While the Safe Agua project successfully integrated a transdisciplinary team that spanned the design disciplines, in hindsight, we would fully embed business strategy and engineering members within the team from the initial project planning and field research stage. During Safe Agua, we invited consultants in social entrepreneurship and engineering for cost-effective manufacturability to critiques and brainstorming sessions. In these sessions, we came to realize the value of the full integration of these fields throughout the process, from the very outset of the project, embedded with teams of designers.
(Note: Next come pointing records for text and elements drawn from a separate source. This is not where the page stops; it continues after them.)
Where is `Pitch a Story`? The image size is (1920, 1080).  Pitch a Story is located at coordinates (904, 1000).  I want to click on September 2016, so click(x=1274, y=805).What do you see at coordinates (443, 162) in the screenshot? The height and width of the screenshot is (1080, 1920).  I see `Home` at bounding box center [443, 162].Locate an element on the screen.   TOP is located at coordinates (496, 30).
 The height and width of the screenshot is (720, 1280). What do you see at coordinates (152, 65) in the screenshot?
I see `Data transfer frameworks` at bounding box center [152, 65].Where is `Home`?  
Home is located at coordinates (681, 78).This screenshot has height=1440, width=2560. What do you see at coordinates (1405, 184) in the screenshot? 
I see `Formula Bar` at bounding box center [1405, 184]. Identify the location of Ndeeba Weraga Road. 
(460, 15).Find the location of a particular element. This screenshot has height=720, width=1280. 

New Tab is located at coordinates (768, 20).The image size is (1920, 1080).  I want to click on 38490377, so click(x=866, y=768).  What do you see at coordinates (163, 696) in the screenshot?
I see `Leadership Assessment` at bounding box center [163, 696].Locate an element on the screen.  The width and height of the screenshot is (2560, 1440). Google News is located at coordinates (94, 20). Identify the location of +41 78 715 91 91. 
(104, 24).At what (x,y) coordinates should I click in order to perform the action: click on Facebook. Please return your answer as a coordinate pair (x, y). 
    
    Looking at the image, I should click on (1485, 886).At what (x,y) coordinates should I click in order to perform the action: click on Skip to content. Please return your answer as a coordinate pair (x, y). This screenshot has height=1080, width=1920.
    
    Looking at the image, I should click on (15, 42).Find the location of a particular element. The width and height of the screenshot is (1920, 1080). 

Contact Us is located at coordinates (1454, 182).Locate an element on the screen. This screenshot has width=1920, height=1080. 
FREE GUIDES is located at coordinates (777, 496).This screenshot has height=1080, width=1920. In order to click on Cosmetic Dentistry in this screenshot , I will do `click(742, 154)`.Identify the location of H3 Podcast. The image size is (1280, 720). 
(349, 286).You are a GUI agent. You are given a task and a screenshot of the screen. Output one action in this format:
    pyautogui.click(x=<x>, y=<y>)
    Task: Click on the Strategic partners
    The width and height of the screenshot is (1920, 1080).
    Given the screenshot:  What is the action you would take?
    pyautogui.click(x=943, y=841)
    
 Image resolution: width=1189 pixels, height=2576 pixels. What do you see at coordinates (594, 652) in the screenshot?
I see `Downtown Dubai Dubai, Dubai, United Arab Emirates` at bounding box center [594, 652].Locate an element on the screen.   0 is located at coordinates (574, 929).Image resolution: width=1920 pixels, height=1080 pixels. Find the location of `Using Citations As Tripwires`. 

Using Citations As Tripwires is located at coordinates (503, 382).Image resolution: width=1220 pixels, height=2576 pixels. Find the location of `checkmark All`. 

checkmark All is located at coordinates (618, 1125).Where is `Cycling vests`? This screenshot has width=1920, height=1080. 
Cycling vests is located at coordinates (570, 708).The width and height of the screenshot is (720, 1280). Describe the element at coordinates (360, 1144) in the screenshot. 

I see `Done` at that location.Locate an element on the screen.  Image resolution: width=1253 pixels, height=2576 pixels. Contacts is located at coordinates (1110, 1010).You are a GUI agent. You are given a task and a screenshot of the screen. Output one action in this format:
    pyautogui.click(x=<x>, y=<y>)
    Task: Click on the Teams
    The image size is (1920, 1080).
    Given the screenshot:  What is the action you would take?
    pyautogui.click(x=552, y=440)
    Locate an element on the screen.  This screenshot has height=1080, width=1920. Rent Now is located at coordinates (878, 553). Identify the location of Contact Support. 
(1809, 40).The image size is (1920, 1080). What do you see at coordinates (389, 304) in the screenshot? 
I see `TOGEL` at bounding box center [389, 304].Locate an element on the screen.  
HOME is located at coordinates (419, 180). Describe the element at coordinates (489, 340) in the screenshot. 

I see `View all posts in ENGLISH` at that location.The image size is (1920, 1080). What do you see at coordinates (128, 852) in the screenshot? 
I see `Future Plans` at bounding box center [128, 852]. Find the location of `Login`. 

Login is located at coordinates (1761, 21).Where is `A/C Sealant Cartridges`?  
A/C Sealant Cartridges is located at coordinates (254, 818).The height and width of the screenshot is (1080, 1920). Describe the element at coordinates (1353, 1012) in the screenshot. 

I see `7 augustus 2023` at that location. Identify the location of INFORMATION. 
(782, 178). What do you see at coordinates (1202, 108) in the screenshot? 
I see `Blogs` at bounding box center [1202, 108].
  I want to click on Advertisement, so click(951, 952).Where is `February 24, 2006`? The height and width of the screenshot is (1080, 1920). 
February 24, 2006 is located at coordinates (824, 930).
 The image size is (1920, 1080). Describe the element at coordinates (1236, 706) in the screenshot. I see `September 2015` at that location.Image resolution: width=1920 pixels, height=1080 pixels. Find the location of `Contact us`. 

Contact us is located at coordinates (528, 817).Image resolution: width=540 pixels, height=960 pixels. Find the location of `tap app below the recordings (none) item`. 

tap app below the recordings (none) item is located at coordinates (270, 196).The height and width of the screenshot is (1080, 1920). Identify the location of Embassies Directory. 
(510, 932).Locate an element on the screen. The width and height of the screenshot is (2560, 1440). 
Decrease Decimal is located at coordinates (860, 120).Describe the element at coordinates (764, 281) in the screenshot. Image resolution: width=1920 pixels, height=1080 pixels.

As we move forward with the Safe Agua project, with a new team of students designers conducting field research in Peru in August 2011 and expanding on the Safe Agua Chile innovations, we will incorporate the fields to ensure actionable designs that incorporate distribution and inclusive business models, as well as affordable manufacturing strategies, to reach scale and yield the greatest impact.
We chose this project for its systems approach to a problem that affects millions throughout the world, and the potential for generating awareness and action. This project would have benefited, however, from greater attention to the responsibility of others, not just slum dwellers, toward conserving scarce water resources.